There is also a historical theme running through the book. In Acts 1:8 (cited above), Jesus says that the faith was to be proclaimed “in Jerusalem, and in all Judea and Samaria, and to the end of the earth.” This pattern, proclaimed by Jesus, is methodically and exactly followed in Acts. Exactly as stated by the Lord, the gospel goes forth beginning in Jerusalem, expanding to Judea and then Samaria, and then even throughout the Gentile areas of the Roman empire. The gospel continues spreading beyond these locations to this day.
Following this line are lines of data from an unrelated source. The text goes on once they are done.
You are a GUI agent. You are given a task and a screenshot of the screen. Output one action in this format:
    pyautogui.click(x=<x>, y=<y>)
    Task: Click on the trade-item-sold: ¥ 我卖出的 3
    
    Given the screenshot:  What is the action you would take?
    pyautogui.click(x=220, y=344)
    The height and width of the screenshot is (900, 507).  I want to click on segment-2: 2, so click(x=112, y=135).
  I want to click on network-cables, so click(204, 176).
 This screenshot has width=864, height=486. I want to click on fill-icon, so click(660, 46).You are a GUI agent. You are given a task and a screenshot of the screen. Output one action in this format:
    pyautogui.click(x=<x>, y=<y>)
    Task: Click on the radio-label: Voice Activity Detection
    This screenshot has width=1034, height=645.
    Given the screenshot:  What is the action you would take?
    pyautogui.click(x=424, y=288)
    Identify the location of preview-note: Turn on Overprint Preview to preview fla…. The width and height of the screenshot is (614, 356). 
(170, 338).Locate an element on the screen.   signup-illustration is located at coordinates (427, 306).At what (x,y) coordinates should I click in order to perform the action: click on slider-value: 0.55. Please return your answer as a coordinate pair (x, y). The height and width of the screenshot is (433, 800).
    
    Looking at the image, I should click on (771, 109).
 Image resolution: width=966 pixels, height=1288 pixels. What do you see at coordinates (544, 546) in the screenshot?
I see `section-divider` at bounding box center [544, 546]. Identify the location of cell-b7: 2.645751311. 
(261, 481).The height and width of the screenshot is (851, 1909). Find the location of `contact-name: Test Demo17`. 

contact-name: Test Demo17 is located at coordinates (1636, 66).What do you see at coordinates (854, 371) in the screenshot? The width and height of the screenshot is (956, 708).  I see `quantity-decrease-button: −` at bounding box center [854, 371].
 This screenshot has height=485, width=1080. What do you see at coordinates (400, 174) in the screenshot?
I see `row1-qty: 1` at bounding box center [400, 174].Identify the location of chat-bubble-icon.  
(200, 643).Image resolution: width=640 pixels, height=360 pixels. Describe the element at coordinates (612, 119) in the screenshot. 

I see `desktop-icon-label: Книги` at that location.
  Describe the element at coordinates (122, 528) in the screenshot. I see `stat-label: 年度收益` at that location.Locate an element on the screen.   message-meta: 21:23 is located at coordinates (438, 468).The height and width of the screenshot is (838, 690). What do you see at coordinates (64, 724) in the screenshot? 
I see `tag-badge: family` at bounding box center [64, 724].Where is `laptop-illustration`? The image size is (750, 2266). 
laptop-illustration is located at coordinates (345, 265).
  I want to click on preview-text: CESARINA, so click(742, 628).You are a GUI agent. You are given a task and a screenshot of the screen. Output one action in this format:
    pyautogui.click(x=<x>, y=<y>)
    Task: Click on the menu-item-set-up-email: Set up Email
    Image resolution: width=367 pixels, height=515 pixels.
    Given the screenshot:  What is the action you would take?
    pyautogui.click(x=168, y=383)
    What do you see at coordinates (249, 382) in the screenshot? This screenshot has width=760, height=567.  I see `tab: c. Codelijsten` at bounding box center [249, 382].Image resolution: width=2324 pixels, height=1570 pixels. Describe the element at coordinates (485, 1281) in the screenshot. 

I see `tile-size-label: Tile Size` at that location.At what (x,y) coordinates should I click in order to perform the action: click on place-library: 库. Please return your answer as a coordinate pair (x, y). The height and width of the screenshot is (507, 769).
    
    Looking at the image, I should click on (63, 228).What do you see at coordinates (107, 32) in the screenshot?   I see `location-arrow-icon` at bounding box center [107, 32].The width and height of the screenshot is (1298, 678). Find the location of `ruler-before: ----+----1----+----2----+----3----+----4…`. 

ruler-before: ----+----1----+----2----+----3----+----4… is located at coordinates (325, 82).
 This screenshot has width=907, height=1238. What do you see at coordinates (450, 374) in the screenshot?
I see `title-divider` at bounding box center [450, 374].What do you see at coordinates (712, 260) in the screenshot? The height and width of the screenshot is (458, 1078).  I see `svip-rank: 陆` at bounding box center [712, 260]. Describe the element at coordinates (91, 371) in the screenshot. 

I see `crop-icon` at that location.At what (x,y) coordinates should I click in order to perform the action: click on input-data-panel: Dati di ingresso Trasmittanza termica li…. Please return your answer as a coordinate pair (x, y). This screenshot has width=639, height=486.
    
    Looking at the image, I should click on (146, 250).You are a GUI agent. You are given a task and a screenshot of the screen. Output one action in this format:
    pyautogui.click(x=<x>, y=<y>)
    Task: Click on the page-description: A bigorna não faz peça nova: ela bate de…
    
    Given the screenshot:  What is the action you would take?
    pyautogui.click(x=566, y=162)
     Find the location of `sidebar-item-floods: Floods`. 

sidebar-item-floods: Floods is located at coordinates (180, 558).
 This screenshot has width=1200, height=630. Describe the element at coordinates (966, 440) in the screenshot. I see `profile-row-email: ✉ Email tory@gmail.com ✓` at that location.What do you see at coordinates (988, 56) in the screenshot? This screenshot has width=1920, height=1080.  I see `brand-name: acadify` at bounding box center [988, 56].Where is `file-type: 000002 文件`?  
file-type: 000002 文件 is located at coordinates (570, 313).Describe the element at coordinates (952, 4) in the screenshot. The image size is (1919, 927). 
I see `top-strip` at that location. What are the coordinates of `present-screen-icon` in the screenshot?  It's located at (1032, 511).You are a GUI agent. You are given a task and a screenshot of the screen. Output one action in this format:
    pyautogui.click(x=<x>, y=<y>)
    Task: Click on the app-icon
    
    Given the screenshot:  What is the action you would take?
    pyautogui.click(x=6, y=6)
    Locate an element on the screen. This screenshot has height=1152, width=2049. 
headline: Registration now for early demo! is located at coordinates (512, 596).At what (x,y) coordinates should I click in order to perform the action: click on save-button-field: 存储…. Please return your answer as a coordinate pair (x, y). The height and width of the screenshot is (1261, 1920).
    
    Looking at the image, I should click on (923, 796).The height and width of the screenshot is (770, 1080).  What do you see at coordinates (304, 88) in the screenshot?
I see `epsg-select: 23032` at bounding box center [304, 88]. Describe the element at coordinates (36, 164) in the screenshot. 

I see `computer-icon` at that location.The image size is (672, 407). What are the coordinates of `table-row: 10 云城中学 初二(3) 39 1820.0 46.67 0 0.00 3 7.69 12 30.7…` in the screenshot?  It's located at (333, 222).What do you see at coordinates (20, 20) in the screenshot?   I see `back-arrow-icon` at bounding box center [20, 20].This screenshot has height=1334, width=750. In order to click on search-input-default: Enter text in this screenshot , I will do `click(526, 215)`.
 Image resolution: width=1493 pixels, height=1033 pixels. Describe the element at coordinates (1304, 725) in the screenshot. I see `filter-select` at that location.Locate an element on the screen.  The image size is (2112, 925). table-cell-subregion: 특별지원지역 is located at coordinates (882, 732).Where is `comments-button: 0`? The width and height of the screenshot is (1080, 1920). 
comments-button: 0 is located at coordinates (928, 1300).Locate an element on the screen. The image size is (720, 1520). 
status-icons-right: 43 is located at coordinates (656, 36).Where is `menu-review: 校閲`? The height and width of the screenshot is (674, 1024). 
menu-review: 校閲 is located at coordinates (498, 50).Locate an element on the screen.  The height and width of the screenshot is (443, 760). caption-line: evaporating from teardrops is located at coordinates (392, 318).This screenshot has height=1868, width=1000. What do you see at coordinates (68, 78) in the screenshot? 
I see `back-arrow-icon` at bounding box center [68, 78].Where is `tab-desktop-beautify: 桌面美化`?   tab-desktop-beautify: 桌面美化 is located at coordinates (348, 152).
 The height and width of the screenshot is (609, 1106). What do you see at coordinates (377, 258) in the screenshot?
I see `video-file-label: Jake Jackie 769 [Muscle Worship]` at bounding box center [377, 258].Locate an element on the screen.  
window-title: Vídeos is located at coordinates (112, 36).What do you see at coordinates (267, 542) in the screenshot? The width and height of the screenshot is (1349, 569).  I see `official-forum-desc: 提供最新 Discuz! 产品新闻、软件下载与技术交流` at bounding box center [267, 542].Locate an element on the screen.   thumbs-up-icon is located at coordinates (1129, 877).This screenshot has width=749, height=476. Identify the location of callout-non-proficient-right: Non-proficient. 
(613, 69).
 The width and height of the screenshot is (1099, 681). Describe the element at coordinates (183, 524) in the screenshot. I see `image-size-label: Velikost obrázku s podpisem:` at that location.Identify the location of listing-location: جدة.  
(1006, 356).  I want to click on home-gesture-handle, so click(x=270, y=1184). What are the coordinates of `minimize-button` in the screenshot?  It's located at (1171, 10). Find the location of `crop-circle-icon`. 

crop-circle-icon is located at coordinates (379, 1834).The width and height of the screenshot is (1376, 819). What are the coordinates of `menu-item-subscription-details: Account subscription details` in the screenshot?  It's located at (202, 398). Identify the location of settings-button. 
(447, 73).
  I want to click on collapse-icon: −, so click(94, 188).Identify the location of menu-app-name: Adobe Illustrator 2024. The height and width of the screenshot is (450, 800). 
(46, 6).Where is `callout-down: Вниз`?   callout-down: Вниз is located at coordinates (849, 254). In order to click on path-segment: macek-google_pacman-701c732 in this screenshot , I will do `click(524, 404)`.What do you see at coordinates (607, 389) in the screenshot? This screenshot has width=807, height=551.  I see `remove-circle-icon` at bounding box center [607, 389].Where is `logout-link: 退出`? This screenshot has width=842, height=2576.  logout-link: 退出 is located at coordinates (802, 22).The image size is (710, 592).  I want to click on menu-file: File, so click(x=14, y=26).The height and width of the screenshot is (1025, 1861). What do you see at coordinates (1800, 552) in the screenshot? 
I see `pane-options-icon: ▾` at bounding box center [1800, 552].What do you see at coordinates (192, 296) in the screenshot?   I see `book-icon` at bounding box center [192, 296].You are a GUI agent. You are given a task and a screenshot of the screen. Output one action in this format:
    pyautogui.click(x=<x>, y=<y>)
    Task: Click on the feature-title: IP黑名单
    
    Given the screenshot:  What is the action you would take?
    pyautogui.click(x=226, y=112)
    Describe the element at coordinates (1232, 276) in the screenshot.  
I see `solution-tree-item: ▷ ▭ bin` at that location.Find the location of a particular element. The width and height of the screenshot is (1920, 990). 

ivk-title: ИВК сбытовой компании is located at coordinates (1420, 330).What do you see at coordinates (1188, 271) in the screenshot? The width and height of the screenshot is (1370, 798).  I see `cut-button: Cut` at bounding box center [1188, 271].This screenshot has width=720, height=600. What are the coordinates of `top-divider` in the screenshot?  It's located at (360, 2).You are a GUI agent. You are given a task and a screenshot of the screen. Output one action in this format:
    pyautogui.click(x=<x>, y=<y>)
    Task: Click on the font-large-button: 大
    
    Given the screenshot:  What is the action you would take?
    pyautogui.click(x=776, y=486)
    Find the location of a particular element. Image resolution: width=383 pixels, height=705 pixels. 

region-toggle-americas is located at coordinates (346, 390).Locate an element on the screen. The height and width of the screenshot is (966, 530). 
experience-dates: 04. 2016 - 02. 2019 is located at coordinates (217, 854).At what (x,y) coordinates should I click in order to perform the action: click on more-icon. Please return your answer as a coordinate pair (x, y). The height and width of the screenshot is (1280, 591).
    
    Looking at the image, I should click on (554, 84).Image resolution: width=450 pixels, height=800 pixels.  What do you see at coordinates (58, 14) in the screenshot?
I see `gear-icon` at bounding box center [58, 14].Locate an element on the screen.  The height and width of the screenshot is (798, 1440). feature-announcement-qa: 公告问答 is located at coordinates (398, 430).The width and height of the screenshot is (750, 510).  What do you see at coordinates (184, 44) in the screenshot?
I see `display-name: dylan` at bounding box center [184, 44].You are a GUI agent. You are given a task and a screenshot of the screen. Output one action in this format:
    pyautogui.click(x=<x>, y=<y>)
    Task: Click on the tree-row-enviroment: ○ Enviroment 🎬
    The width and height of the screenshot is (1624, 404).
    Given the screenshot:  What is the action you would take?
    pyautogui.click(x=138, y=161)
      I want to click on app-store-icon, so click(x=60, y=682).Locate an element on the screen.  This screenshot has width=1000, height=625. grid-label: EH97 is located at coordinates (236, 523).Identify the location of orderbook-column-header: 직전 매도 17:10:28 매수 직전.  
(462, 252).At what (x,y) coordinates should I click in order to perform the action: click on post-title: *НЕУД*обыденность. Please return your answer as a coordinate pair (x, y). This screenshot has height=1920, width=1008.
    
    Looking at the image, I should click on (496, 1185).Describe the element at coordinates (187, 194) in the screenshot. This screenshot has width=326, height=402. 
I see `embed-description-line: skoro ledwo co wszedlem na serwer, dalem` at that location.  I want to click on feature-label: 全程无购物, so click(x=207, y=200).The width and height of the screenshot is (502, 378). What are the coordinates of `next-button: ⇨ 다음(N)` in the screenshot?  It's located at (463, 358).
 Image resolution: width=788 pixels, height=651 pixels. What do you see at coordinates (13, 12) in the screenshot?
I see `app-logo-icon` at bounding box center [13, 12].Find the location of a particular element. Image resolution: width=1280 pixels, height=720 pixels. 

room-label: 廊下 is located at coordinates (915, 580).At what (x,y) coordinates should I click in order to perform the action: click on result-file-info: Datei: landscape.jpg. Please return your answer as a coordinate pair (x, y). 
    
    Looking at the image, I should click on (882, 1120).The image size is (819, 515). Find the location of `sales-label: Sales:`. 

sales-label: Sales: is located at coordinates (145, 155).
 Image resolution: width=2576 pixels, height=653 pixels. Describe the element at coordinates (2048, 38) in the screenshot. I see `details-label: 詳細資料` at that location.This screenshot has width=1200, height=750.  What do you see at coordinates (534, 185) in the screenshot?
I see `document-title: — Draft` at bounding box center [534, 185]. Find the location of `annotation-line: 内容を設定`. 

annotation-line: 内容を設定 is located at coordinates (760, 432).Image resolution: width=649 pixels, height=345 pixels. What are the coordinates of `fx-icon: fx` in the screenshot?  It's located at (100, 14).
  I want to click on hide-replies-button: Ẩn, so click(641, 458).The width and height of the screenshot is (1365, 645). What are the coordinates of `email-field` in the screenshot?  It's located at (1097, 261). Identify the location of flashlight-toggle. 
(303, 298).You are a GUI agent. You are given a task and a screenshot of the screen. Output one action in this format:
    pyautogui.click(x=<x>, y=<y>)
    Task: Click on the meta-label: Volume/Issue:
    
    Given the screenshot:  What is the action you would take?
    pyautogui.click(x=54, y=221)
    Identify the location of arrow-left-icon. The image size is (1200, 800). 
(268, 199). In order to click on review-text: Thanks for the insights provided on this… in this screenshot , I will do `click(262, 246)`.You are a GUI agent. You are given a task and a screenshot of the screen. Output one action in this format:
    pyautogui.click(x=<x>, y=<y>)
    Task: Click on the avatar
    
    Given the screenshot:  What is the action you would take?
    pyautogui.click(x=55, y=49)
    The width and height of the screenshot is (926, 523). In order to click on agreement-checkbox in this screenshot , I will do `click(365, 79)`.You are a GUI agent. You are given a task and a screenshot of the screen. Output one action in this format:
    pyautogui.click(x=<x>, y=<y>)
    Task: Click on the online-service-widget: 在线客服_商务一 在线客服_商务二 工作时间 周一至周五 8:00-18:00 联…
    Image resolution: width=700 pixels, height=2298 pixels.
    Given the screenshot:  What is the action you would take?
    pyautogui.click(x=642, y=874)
There is an ecclesiastical purpose to the book as well. The edification of the church is certainly a determined purpose of Acts. It is further a book that demonstrates the effectiveness of the church in doing what it was commissioned to do because the Lord is directing it for His purposes and with a specific intent in mind. This is seen, at times, both implicitly and explicitly in the book. It is thus a reassurance to the church that the same Lord who began the church is even now surely working out His purposes within the church.
A Note Concerning Luke’s Writings:
Despite being a Gentile, Luke has been given the honor of penning more content in the New Testament than any other author. His writings (Luke and Acts) comprise approximately thirty percent of the New Testament, exceeding the writings of both John and Paul. Without his gospel, a full picture of the work of Christ in fulfillment of the law would be lacking. Without Acts, there would be a great deficiency in understanding the role of the church early on, and a void in our understanding of the importance of Paul’s writings.
Life application: With this all too brief summary of the book of Acts, and with more introductory comments to come – and before we begin to analyze the book’s content – a discussion of how to analyze, evaluate, and apply the book of Acts will be provided. Acts is a book that must be considered carefully. It is certain that almost all major theological errors within the church arise by a misapplication, or a misuse, of the book of Acts.
If the book is taken in its proper light, it is an invaluable tool for understanding what God is doing in the redemptive narrative in human history. If it is taken incorrectly, failed doctrine, and even heretical ideas, will arise (and consistently have arisen) within the church.
Let us consider the book of Acts in its proper light. In doing so, these errors in thinking and theology will be avoided.
Heavenly Father, how we thank You for Your precious word. Help us to consider it carefully, handle it with respect, and be filled with joy as we search out its treasures. May we find Your proper purpose and intent for us in it, and may we apply what we learn to our lives. Yes, may it be so to Your glory. Amen.